Bison Recipe
Tender bison simmers with corn, beans, and squash in rich broth, creating a complete one-pot meal that exemplifies traditional Plains cooking. The combination provides complete nutrition while honoring ancestral foodways.
This recipe honors the sacred "Three Sisters" of Indigenous agriculture - corn, beans, and squash - combined with bison, the fourth pillar of Plains Indigenous sustenance. The stew represents the complete nutrition that sustained communities for generations, combining protein, vegetables, and starches in one nourishing pot.
Browning: Heat oil in large Dutch oven over medium-high heat. Season bison with salt and pepper. Brown in batches on all sides, about 8 minutes per batch. Remove and set aside.
Aromatics: Add onions to pot and cook until softened, 8 minutes.
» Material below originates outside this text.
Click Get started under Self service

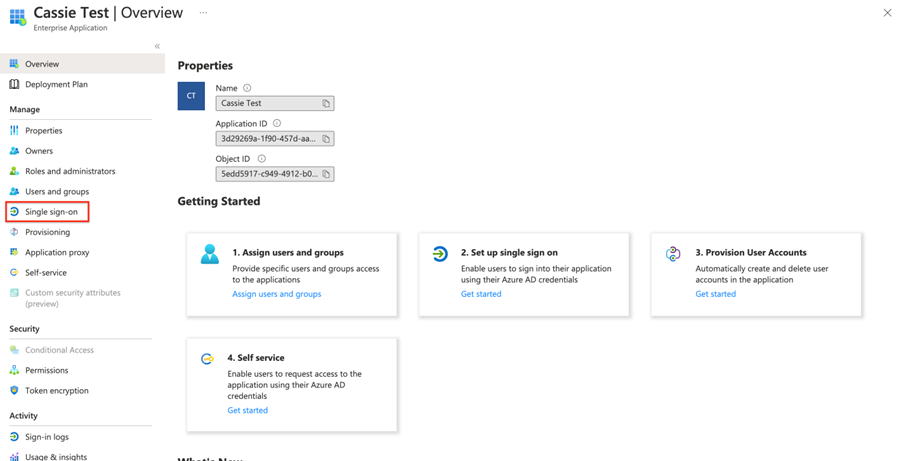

Add garlic and cook 1 minute.
Building Stew: Return bison to pot. Add stock, tomatoes, sage, and oregano. Bring to boil, then reduce to simmer.
Simmering: Cover and simmer gently for 1.5 hours until bison is tender.
Vegetables: Add squash and corn. Continue simmering uncovered for 30 minutes.
Beans: Stir in beans and cook 10 minutes to heat through.
Finishing: Adjust seasoning with salt and pepper.
Service: Ladle into bowls and garnish with fresh cilantro.
Earthy Tempranillo or Malbec complements the hearty stew and sweet squash.
Per serving: 420 calories, 42g protein, 14g fat, 32g carbohydrates. Complete protein with complex carbohydrates and vegetables.